- Died: ~303 AD
- Venerated in: Catholic Church
- Feast: 12 June

= Basilides, Cyrinus, Nabor and Nazarius =

Italian Roman Catholic saints

Basilides, Cyrinus, Nabor and Nazarius are saints of the Catholic Church, mentioned in the Martyrology of Bede and earlier editions of the Roman Martyrology for 12 June as four Roman martyrs who suffered death under Diocletian.

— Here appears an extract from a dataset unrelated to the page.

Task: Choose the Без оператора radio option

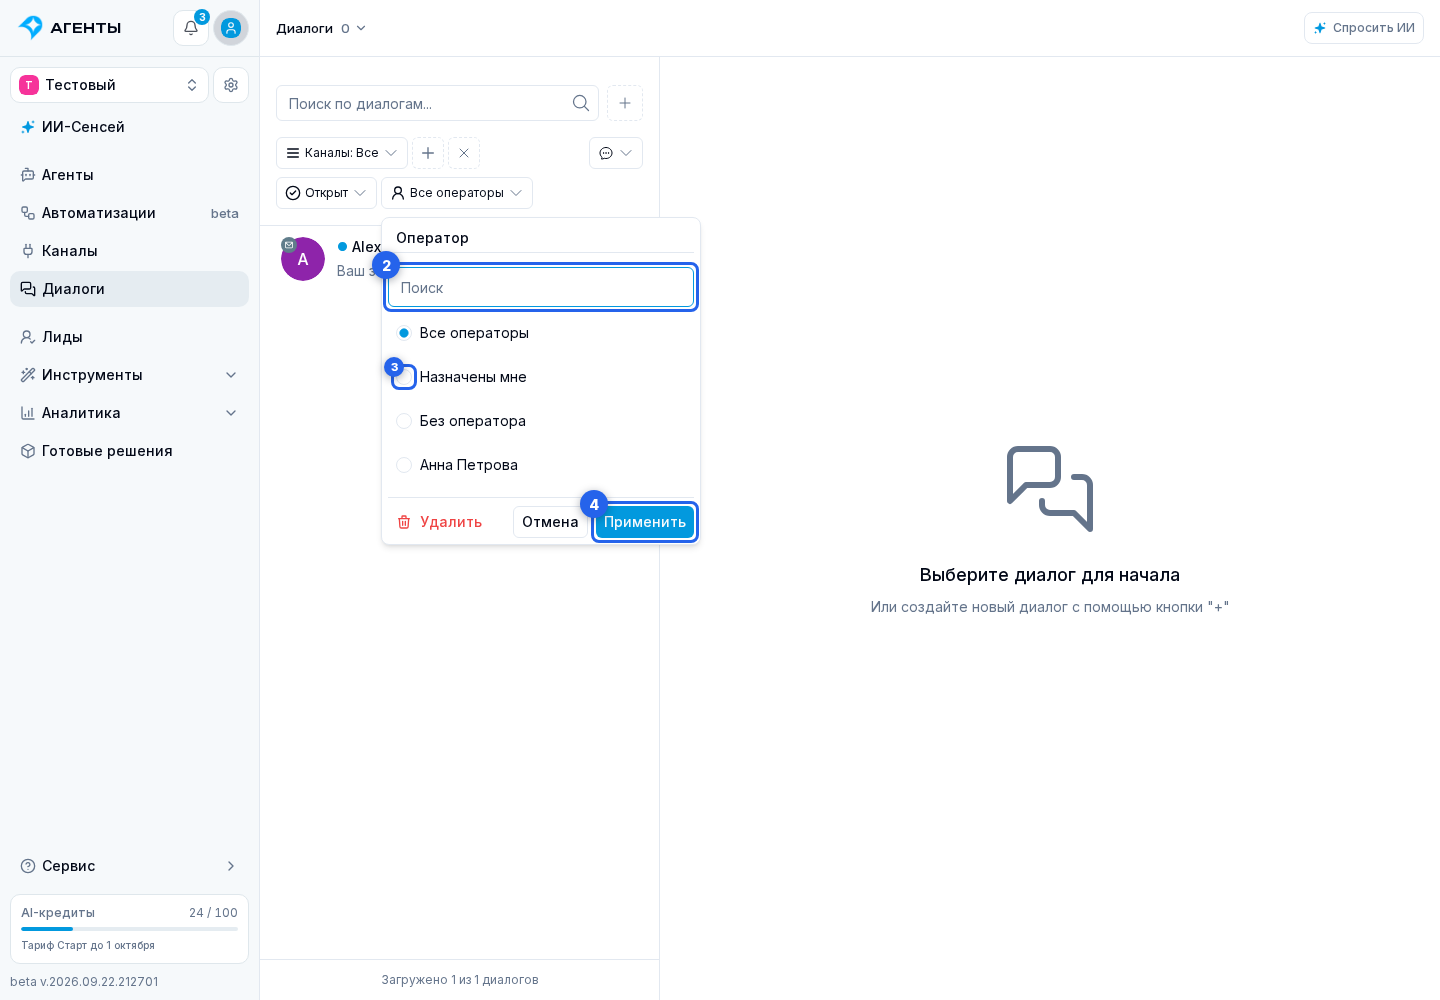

It has been said that their names were taken from the Martyrologium Hieronymianum, in the Bern MS., where it says: Romæ, via Aurelia miliario V, Basiledis, Tribuli, Nagesi, Magdaletis, Zabini, Aureli, Cirini, Nabori, Nazari, Donatellæ, Secundæ. The second name in the list, Tribulus, is derived from a place-name, Tripoli, as is evident from the Echternach MS., and those following it have also an African origin.

The group of three supposedly Roman saints, Cyrinus, Nabor, Nazarius, to which was later added Basilides, has in the "Sacramentarium Gelasianum" its special form of invocation in the Canon of the Mass. The date and the circumstances of their deaths are unknown.

In the Tridentine calendar, the four have a joint commemoration on 12 June, which was removed from the General Roman Calendar in 1969 because of the completely fabulous character of their Passio. The 12 June celebration was in reality a conflation of three distinct commemorations on the same day: the burial of Saint Basilides, a Roman martyr, on the Via Aurelia, the transfer on the Via Appia of the relics of Saint Quirinus of Sescia, and the dedication of the Basilica of the Milanese martyrs Nabor and Nazarius on the Via Aurelia.

Of the four named, the Roman Martyrology now mentions only Basilides among the saints honoured on 12 June.

In an ancient itinerary to the graves of the Roman martyrs, mention is made of a mortuary chapel of this martyr Basilides on the Via Aurelia.

The relics of Nazarius and Nabor were transferred by Chrodegang of Metz to his diocese, Nazarius specifically to Lorsch Abbey.